EMS-Tag in Würzburg „Verfügbarkeitsfenster für Bauteile werden immer kürzer“

Redakteur: Franz Graser

Elektronikfertiger und ihre Kunden müssen sich eine Strategie zurechtlegen, die es ihnen erlaubt, Abkündigungen von Bauteilen rechtzeitig in ihre Planungen einzubeziehen. Dieses sogenannte Obsolescence Management hilft, Projektkosten zu reduzieren.

Anbieter zum Thema

Ulrich Ermel, Projektmanager für Obsolescence Management bei der TQ Group, spricht über den Umgang mit abgekündigten Bauteilen in der Elektronikfertigung.
Ulrich Ermel, Projektmanager für Obsolescence Management bei der TQ Group, spricht über den Umgang mit abgekündigten Bauteilen in der Elektronikfertigung.
(Bild: ELEKTRONIKPRAXIS)

Obsolescence Management leitet sich vom Wort „obsolet“ ab, was zu Deutsch „veraltet“ bedeutet. Ulrich Ermel, Projektmanager für diesen Bereich bei der TQ Group, definiert Obsolescence daher als die durch Veralterung bedingte Nicht-mehr-Verfügbarkeit elektronischer Schlüsselkomponenten.

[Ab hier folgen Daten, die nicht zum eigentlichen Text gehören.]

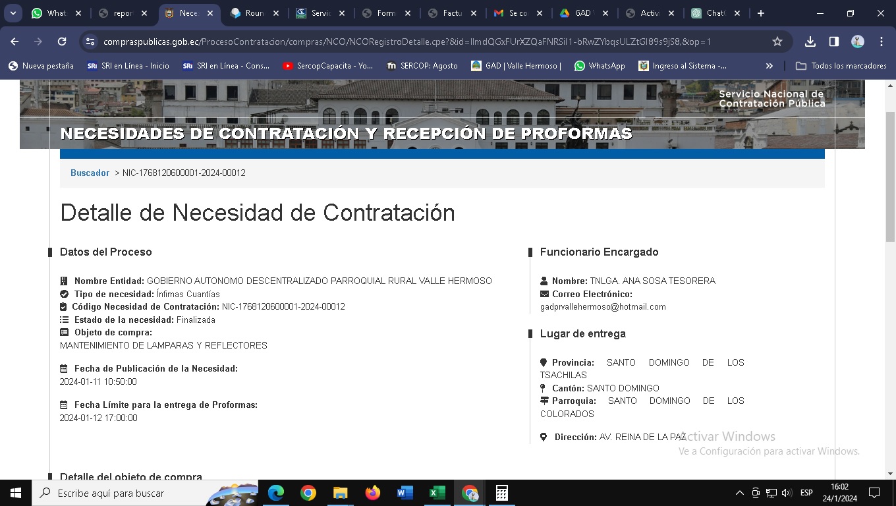896x506 pixels.
Task: Expand the hidden system tray icons
Action: pos(739,493)
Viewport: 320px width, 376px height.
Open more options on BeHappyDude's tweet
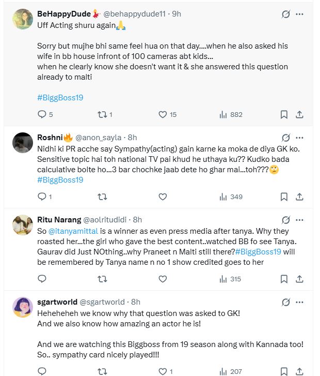pos(299,14)
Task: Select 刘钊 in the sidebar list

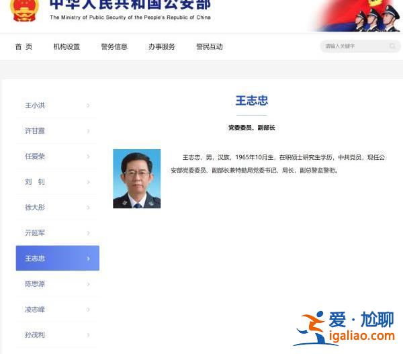Action: (x=35, y=182)
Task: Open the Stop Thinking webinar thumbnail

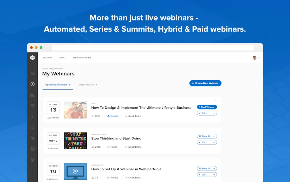Action: (75, 140)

Ermel, der gleichzeitig Vorstandsvorsitzender des Interessenverbandes Component Obsolescence Group e.V. ist, sieht das Obsolescence Management als eine Unternehmensstrategie an, die an der Schnittstelle zwischen dem Produktlebenszyklus-Management (PLM) und dem Lieferkettenmanagement (Supply Chain Management, SCM) verankert ist.

Typischerweise teilt ein Hersteller eines Schlüsselbauteils mit, dass dessen Produktion bald eingestellt werden wird. Gerade bei elektronischen Baugruppen, die langfristig produziert werden – bei Industriesteuerungen und Baugruppen für die Luftfahrt kann diese Zeitspanne durchaus zwischen 15 und 20 Jahren oder noch länger betragen – führt dies dann zur Notwendigkeit, die Baugruppe umzukonstruieren. Damit Betriebe von der drohenden Obsoleszenz wichtiger Komponenten nicht überrascht werden, empfiehlt Ermel eine gute Vorbereitung und Planung.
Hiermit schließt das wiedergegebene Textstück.